# PROBLEM TO WORK ON:
Read through the lines below and copy the ones holding the string "computer".

--- EXERCISE INPUT Enclosed Below ---

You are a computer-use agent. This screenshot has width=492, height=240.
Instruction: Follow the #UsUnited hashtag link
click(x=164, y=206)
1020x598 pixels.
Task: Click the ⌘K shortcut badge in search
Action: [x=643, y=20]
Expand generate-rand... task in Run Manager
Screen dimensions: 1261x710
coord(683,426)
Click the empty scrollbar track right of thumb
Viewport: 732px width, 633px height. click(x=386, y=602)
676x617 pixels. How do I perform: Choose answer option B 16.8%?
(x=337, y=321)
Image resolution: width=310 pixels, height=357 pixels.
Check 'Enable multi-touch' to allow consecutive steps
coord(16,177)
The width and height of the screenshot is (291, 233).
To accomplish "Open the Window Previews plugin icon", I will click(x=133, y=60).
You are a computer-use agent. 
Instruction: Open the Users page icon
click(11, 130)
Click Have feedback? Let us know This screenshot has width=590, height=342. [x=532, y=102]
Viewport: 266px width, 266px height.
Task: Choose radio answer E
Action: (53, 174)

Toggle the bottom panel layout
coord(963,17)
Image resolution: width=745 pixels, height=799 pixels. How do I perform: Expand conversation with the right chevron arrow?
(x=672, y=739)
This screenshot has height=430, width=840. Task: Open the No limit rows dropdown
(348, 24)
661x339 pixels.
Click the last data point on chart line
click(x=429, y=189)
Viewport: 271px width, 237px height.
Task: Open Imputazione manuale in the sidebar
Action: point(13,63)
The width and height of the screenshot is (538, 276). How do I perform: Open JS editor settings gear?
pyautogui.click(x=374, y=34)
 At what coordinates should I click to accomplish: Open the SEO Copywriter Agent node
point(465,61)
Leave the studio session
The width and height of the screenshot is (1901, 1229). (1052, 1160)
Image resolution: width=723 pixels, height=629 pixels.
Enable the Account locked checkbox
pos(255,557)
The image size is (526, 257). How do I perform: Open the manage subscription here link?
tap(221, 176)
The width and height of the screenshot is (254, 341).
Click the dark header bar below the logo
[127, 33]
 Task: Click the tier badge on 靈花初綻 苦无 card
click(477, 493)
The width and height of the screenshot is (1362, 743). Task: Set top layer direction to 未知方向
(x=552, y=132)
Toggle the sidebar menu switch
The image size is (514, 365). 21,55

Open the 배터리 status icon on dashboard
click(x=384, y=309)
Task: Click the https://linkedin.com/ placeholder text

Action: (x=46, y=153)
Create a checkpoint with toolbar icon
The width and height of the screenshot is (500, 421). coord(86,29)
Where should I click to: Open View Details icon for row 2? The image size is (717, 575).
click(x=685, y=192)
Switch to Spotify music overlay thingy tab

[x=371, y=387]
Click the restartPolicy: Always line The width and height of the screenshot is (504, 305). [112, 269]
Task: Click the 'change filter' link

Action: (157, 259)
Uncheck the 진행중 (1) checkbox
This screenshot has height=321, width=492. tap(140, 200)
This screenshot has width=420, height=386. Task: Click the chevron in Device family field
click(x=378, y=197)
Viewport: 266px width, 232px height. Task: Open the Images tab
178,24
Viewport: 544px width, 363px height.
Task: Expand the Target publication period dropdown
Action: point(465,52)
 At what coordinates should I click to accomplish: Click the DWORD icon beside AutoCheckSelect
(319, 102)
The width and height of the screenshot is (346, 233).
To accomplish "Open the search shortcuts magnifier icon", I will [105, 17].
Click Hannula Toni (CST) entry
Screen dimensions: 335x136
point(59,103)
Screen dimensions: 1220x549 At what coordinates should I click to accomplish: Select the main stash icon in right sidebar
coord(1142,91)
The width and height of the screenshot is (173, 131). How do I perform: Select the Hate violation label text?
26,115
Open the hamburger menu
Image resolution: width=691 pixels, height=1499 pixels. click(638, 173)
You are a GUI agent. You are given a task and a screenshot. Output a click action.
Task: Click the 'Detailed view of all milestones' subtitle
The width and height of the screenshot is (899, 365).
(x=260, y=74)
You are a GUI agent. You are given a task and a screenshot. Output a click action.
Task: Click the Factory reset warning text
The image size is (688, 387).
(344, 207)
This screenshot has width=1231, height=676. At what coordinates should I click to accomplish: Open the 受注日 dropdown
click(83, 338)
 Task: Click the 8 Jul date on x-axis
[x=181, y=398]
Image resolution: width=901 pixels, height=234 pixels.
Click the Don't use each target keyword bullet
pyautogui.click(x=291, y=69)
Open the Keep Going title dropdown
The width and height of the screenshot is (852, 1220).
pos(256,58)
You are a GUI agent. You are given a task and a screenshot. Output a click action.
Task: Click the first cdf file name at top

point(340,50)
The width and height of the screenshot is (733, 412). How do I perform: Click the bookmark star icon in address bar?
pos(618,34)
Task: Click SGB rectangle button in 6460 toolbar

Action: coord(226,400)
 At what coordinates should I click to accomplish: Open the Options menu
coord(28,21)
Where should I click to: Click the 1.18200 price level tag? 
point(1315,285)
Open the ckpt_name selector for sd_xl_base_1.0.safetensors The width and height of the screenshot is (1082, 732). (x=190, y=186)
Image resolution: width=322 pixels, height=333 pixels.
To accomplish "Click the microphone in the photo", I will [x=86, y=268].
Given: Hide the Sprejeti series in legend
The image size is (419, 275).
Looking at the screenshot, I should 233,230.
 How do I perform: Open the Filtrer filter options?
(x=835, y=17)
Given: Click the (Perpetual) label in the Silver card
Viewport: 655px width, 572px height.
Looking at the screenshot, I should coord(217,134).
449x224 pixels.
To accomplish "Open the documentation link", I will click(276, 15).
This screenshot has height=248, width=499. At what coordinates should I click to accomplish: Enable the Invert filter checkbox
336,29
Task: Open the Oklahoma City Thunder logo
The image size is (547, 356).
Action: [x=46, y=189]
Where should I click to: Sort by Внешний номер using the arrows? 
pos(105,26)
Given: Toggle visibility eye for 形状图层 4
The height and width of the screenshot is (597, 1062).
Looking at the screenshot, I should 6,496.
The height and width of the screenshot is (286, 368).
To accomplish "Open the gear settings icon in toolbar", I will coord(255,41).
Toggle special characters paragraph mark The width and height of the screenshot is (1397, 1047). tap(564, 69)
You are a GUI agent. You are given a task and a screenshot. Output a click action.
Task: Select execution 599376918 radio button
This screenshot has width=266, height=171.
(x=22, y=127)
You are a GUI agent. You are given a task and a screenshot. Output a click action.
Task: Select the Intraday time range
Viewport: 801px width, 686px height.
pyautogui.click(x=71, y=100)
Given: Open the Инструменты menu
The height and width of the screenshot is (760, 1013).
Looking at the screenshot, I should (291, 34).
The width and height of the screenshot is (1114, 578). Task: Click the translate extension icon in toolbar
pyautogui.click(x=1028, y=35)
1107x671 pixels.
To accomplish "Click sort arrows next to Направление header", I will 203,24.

--- End of Enclosed EXERCISE INPUT ---

# RESULT BELOW:
You are a computer-use agent. This screenshot has width=492, height=240.
You are a computer-use agent. 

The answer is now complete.